Start of Block

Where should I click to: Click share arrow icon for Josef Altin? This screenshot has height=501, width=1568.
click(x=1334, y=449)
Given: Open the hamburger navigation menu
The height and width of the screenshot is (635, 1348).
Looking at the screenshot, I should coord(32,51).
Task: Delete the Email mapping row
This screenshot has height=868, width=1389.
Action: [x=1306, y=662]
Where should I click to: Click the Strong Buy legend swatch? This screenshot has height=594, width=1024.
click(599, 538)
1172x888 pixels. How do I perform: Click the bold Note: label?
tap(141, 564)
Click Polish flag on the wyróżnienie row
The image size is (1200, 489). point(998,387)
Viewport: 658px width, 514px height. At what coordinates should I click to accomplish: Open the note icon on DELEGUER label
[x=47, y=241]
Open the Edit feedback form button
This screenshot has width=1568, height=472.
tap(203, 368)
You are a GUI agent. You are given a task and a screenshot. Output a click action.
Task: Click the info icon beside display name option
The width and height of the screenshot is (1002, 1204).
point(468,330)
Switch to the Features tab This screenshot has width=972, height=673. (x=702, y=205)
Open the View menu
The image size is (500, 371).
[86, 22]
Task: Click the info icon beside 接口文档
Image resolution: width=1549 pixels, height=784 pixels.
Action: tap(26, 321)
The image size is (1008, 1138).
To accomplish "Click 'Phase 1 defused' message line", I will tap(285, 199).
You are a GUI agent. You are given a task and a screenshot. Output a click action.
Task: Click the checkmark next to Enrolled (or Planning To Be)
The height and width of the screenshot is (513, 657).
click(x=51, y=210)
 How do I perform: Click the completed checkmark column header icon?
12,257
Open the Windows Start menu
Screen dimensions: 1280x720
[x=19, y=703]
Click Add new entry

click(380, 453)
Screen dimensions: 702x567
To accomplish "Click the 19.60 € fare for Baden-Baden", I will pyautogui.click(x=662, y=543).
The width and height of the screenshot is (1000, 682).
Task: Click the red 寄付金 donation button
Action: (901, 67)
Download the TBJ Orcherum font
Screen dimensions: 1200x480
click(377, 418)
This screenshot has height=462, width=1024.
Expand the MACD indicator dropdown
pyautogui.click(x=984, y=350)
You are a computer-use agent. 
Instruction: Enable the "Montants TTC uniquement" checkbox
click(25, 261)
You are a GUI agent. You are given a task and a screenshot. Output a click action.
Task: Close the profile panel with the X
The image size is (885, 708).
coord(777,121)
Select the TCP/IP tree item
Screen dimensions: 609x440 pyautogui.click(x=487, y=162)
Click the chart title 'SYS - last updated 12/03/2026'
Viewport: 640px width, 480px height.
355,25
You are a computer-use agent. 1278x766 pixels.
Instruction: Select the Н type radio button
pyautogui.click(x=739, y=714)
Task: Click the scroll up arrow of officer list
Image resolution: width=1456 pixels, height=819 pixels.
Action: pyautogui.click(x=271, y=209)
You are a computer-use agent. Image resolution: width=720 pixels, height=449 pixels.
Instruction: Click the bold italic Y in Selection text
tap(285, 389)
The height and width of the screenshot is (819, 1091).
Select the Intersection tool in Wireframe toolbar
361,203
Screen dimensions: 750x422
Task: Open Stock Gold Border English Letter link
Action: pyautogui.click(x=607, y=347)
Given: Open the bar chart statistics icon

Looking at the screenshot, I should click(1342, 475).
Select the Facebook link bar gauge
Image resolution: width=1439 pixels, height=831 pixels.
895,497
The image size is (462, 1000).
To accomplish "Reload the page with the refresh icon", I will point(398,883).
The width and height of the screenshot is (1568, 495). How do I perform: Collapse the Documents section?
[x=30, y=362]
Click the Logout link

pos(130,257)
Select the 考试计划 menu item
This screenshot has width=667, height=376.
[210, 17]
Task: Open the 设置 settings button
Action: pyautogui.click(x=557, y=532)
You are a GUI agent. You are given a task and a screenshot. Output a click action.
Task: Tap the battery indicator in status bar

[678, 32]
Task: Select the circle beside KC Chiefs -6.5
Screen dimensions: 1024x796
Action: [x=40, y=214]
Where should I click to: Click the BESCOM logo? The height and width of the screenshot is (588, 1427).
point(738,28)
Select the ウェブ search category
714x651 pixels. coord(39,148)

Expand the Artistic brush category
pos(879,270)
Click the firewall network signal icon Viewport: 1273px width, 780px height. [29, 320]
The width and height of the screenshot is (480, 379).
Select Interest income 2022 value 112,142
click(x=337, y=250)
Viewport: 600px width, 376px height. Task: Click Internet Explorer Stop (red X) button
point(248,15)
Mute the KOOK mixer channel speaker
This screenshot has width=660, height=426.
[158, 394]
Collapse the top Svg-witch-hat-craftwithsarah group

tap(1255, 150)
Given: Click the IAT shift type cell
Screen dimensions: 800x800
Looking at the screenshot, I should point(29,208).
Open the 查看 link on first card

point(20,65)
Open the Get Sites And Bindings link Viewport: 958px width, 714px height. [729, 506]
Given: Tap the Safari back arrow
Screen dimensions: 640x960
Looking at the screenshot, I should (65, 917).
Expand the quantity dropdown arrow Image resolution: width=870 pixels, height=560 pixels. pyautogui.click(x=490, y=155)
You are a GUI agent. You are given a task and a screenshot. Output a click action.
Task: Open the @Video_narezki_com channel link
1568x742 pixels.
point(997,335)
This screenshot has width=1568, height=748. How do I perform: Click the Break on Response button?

End of Block

_Goal of the exercise:_ Would you write out the full listing exactly as given?

_Reply to the task:_
Where should I click to: Click share arrow icon for Josef Altin? This screenshot has height=501, width=1568.
click(x=1334, y=449)
Given: Open the hamburger navigation menu
The height and width of the screenshot is (635, 1348).
Looking at the screenshot, I should coord(32,51).
Task: Delete the Email mapping row
This screenshot has height=868, width=1389.
Action: [x=1306, y=662]
Where should I click to: Click the Strong Buy legend swatch? This screenshot has height=594, width=1024.
click(599, 538)
1172x888 pixels. How do I perform: Click the bold Note: label?
tap(141, 564)
Click Polish flag on the wyróżnienie row
The image size is (1200, 489). point(998,387)
Viewport: 658px width, 514px height. At what coordinates should I click to accomplish: Open the note icon on DELEGUER label
[x=47, y=241]
Open the Edit feedback form button
This screenshot has width=1568, height=472.
tap(203, 368)
You are a GUI agent. You are given a task and a screenshot. Output a click action.
Task: Click the info icon beside display name option
The width and height of the screenshot is (1002, 1204).
point(468,330)
Switch to the Features tab This screenshot has width=972, height=673. (x=702, y=205)
Open the View menu
The image size is (500, 371).
[86, 22]
Task: Click the info icon beside 接口文档
Image resolution: width=1549 pixels, height=784 pixels.
Action: tap(26, 321)
The image size is (1008, 1138).
To accomplish "Click 'Phase 1 defused' message line", I will tap(285, 199).
You are a GUI agent. You are given a task and a screenshot. Output a click action.
Task: Click the checkmark next to Enrolled (or Planning To Be)
The height and width of the screenshot is (513, 657).
click(x=51, y=210)
 How do I perform: Click the completed checkmark column header icon?
12,257
Open the Windows Start menu
Screen dimensions: 1280x720
[x=19, y=703]
Click Add new entry

click(380, 453)
Screen dimensions: 702x567
To accomplish "Click the 19.60 € fare for Baden-Baden", I will pyautogui.click(x=662, y=543).
The width and height of the screenshot is (1000, 682).
Task: Click the red 寄付金 donation button
Action: (901, 67)
Download the TBJ Orcherum font
Screen dimensions: 1200x480
click(377, 418)
This screenshot has height=462, width=1024.
Expand the MACD indicator dropdown
pyautogui.click(x=984, y=350)
You are a computer-use agent. 
Instruction: Enable the "Montants TTC uniquement" checkbox
click(25, 261)
You are a GUI agent. You are given a task and a screenshot. Output a click action.
Task: Close the profile panel with the X
The image size is (885, 708).
coord(777,121)
Select the TCP/IP tree item
Screen dimensions: 609x440 pyautogui.click(x=487, y=162)
Click the chart title 'SYS - last updated 12/03/2026'
Viewport: 640px width, 480px height.
355,25
You are a computer-use agent. 1278x766 pixels.
Instruction: Select the Н type radio button
pyautogui.click(x=739, y=714)
Task: Click the scroll up arrow of officer list
Image resolution: width=1456 pixels, height=819 pixels.
Action: pyautogui.click(x=271, y=209)
You are a computer-use agent. Image resolution: width=720 pixels, height=449 pixels.
Instruction: Click the bold italic Y in Selection text
tap(285, 389)
The height and width of the screenshot is (819, 1091).
Select the Intersection tool in Wireframe toolbar
361,203
Screen dimensions: 750x422
Task: Open Stock Gold Border English Letter link
Action: pyautogui.click(x=607, y=347)
Given: Open the bar chart statistics icon

Looking at the screenshot, I should click(1342, 475).
Select the Facebook link bar gauge
Image resolution: width=1439 pixels, height=831 pixels.
895,497
The image size is (462, 1000).
To accomplish "Reload the page with the refresh icon", I will point(398,883).
The width and height of the screenshot is (1568, 495). How do I perform: Collapse the Documents section?
[x=30, y=362]
Click the Logout link

pos(130,257)
Select the 考试计划 menu item
This screenshot has width=667, height=376.
[210, 17]
Task: Open the 设置 settings button
Action: pyautogui.click(x=557, y=532)
You are a GUI agent. You are given a task and a screenshot. Output a click action.
Task: Tap the battery indicator in status bar

[678, 32]
Task: Select the circle beside KC Chiefs -6.5
Screen dimensions: 1024x796
Action: [x=40, y=214]
Where should I click to: Click the BESCOM logo? The height and width of the screenshot is (588, 1427).
point(738,28)
Select the ウェブ search category
714x651 pixels. coord(39,148)

Expand the Artistic brush category
pos(879,270)
Click the firewall network signal icon Viewport: 1273px width, 780px height. [29, 320]
The width and height of the screenshot is (480, 379).
Select Interest income 2022 value 112,142
click(x=337, y=250)
Viewport: 600px width, 376px height. Task: Click Internet Explorer Stop (red X) button
point(248,15)
Mute the KOOK mixer channel speaker
This screenshot has width=660, height=426.
[158, 394]
Collapse the top Svg-witch-hat-craftwithsarah group

tap(1255, 150)
Given: Click the IAT shift type cell
Screen dimensions: 800x800
Looking at the screenshot, I should point(29,208).
Open the 查看 link on first card

point(20,65)
Open the Get Sites And Bindings link Viewport: 958px width, 714px height. [729, 506]
Given: Tap the Safari back arrow
Screen dimensions: 640x960
Looking at the screenshot, I should (65, 917).
Expand the quantity dropdown arrow Image resolution: width=870 pixels, height=560 pixels. pyautogui.click(x=490, y=155)
You are a GUI agent. You are given a task and a screenshot. Output a click action.
Task: Open the @Video_narezki_com channel link
1568x742 pixels.
point(997,335)
This screenshot has width=1568, height=748. How do I perform: Click the Break on Response button?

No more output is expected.